THE INPUT Start Marker

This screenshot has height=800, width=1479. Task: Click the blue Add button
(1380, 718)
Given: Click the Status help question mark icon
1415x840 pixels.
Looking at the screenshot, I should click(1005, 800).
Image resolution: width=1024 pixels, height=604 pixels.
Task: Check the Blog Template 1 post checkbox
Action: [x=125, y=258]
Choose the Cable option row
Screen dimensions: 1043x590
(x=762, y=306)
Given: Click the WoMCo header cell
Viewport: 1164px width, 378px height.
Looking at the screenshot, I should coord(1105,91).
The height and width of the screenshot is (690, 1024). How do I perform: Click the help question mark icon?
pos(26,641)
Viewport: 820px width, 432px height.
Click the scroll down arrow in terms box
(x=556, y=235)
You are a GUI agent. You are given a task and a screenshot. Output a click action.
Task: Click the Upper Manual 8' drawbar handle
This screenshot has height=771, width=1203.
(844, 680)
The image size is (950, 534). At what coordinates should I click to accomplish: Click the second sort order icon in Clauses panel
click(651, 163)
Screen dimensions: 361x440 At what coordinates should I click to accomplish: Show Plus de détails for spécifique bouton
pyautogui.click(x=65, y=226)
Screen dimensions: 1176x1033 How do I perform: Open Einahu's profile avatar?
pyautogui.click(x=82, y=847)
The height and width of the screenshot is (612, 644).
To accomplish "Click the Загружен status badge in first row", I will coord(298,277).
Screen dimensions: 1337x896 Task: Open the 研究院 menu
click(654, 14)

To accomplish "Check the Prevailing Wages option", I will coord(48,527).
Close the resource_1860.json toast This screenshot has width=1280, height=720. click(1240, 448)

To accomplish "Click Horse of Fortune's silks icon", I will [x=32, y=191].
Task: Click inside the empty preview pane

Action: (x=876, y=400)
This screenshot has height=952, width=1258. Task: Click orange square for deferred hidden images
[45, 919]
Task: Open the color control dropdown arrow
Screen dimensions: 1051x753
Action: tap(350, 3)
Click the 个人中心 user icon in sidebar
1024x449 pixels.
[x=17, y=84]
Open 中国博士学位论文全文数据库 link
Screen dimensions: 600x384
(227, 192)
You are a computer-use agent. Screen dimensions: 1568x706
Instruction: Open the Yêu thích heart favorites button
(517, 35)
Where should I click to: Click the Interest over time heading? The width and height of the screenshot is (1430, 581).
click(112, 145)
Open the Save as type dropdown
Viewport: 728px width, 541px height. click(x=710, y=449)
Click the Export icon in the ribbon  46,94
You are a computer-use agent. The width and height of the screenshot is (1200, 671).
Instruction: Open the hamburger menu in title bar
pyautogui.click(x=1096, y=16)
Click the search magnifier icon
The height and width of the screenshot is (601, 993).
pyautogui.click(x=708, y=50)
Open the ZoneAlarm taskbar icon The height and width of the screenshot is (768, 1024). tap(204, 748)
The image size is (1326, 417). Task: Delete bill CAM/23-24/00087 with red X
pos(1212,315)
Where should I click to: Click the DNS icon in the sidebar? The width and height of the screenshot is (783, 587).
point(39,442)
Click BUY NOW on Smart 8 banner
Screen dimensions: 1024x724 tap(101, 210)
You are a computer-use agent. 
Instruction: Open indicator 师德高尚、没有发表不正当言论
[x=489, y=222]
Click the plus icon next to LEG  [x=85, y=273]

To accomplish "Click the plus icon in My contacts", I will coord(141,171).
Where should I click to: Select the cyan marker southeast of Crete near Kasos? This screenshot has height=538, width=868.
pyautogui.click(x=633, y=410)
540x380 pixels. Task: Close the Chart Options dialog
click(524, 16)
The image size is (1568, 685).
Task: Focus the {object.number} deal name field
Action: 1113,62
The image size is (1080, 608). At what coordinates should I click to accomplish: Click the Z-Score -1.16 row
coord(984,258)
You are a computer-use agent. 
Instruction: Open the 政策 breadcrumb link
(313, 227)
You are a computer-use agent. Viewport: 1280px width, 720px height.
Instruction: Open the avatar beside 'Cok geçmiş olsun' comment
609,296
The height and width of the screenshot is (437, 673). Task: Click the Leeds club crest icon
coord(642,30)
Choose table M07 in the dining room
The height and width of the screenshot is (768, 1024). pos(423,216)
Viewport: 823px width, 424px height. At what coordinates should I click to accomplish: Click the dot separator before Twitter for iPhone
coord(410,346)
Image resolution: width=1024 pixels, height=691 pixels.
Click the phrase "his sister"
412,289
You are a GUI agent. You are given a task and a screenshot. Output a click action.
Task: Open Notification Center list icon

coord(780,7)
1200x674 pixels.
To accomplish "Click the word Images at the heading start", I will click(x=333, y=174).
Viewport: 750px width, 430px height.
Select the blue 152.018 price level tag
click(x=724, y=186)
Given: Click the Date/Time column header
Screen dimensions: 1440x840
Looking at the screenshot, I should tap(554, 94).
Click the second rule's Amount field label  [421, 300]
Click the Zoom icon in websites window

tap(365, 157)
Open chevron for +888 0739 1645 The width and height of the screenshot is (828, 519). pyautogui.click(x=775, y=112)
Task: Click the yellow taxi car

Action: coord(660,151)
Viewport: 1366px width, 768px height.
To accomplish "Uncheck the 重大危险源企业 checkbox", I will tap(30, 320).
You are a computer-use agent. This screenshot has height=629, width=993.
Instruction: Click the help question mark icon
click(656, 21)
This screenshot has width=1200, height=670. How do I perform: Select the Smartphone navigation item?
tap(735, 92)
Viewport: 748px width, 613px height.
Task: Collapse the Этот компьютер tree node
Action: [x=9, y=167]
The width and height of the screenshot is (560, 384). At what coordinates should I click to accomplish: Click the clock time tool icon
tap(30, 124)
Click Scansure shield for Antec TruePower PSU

THE INPUT End Marker

_YOUR ASSIGNMENT_. Exact copies of all entries are what's needed here.

_SOLUTION TO THIS TASK_.
This screenshot has height=800, width=1479. Task: Click the blue Add button
(1380, 718)
Given: Click the Status help question mark icon
1415x840 pixels.
Looking at the screenshot, I should click(1005, 800).
Image resolution: width=1024 pixels, height=604 pixels.
Task: Check the Blog Template 1 post checkbox
Action: [x=125, y=258]
Choose the Cable option row
Screen dimensions: 1043x590
(x=762, y=306)
Given: Click the WoMCo header cell
Viewport: 1164px width, 378px height.
Looking at the screenshot, I should coord(1105,91).
The height and width of the screenshot is (690, 1024). How do I perform: Click the help question mark icon?
pos(26,641)
Viewport: 820px width, 432px height.
Click the scroll down arrow in terms box
(x=556, y=235)
You are a GUI agent. You are given a task and a screenshot. Output a click action.
Task: Click the Upper Manual 8' drawbar handle
This screenshot has height=771, width=1203.
(844, 680)
The image size is (950, 534). At what coordinates should I click to accomplish: Click the second sort order icon in Clauses panel
click(651, 163)
Screen dimensions: 361x440 At what coordinates should I click to accomplish: Show Plus de détails for spécifique bouton
pyautogui.click(x=65, y=226)
Screen dimensions: 1176x1033 How do I perform: Open Einahu's profile avatar?
pyautogui.click(x=82, y=847)
The height and width of the screenshot is (612, 644).
To accomplish "Click the Загружен status badge in first row", I will coord(298,277).
Screen dimensions: 1337x896 Task: Open the 研究院 menu
click(654, 14)

To accomplish "Check the Prevailing Wages option", I will coord(48,527).
Close the resource_1860.json toast This screenshot has width=1280, height=720. click(1240, 448)

To accomplish "Click Horse of Fortune's silks icon", I will [x=32, y=191].
Task: Click inside the empty preview pane

Action: (x=876, y=400)
This screenshot has height=952, width=1258. Task: Click orange square for deferred hidden images
[45, 919]
Task: Open the color control dropdown arrow
Screen dimensions: 1051x753
Action: tap(350, 3)
Click the 个人中心 user icon in sidebar
1024x449 pixels.
[x=17, y=84]
Open 中国博士学位论文全文数据库 link
Screen dimensions: 600x384
(227, 192)
You are a computer-use agent. Screen dimensions: 1568x706
Instruction: Open the Yêu thích heart favorites button
(517, 35)
Where should I click to: Click the Interest over time heading? The width and height of the screenshot is (1430, 581).
click(112, 145)
Open the Save as type dropdown
Viewport: 728px width, 541px height. click(x=710, y=449)
Click the Export icon in the ribbon  46,94
You are a computer-use agent. The width and height of the screenshot is (1200, 671).
Instruction: Open the hamburger menu in title bar
pyautogui.click(x=1096, y=16)
Click the search magnifier icon
The height and width of the screenshot is (601, 993).
pyautogui.click(x=708, y=50)
Open the ZoneAlarm taskbar icon The height and width of the screenshot is (768, 1024). tap(204, 748)
The image size is (1326, 417). Task: Delete bill CAM/23-24/00087 with red X
pos(1212,315)
Where should I click to: Click the DNS icon in the sidebar? The width and height of the screenshot is (783, 587).
point(39,442)
Click BUY NOW on Smart 8 banner
Screen dimensions: 1024x724 tap(101, 210)
You are a computer-use agent. 
Instruction: Open indicator 师德高尚、没有发表不正当言论
[x=489, y=222]
Click the plus icon next to LEG  [x=85, y=273]

To accomplish "Click the plus icon in My contacts", I will coord(141,171).
Where should I click to: Select the cyan marker southeast of Crete near Kasos? This screenshot has height=538, width=868.
pyautogui.click(x=633, y=410)
540x380 pixels. Task: Close the Chart Options dialog
click(524, 16)
The image size is (1568, 685).
Task: Focus the {object.number} deal name field
Action: 1113,62
The image size is (1080, 608). At what coordinates should I click to accomplish: Click the Z-Score -1.16 row
coord(984,258)
You are a computer-use agent. 
Instruction: Open the 政策 breadcrumb link
(313, 227)
You are a computer-use agent. Viewport: 1280px width, 720px height.
Instruction: Open the avatar beside 'Cok geçmiş olsun' comment
609,296
The height and width of the screenshot is (437, 673). Task: Click the Leeds club crest icon
coord(642,30)
Choose table M07 in the dining room
The height and width of the screenshot is (768, 1024). pos(423,216)
Viewport: 823px width, 424px height. At what coordinates should I click to accomplish: Click the dot separator before Twitter for iPhone
coord(410,346)
Image resolution: width=1024 pixels, height=691 pixels.
Click the phrase "his sister"
412,289
You are a GUI agent. You are given a task and a screenshot. Output a click action.
Task: Open Notification Center list icon

coord(780,7)
1200x674 pixels.
To accomplish "Click the word Images at the heading start", I will click(x=333, y=174).
Viewport: 750px width, 430px height.
Select the blue 152.018 price level tag
click(x=724, y=186)
Given: Click the Date/Time column header
Screen dimensions: 1440x840
Looking at the screenshot, I should tap(554, 94).
Click the second rule's Amount field label  [421, 300]
Click the Zoom icon in websites window

tap(365, 157)
Open chevron for +888 0739 1645 The width and height of the screenshot is (828, 519). pyautogui.click(x=775, y=112)
Task: Click the yellow taxi car

Action: coord(660,151)
Viewport: 1366px width, 768px height.
To accomplish "Uncheck the 重大危险源企业 checkbox", I will tap(30, 320).
You are a computer-use agent. This screenshot has height=629, width=993.
Instruction: Click the help question mark icon
click(656, 21)
This screenshot has width=1200, height=670. How do I perform: Select the Smartphone navigation item?
tap(735, 92)
Viewport: 748px width, 613px height.
Task: Collapse the Этот компьютер tree node
Action: [x=9, y=167]
The width and height of the screenshot is (560, 384). At what coordinates should I click to accomplish: Click the clock time tool icon
tap(30, 124)
Click Scansure shield for Antec TruePower PSU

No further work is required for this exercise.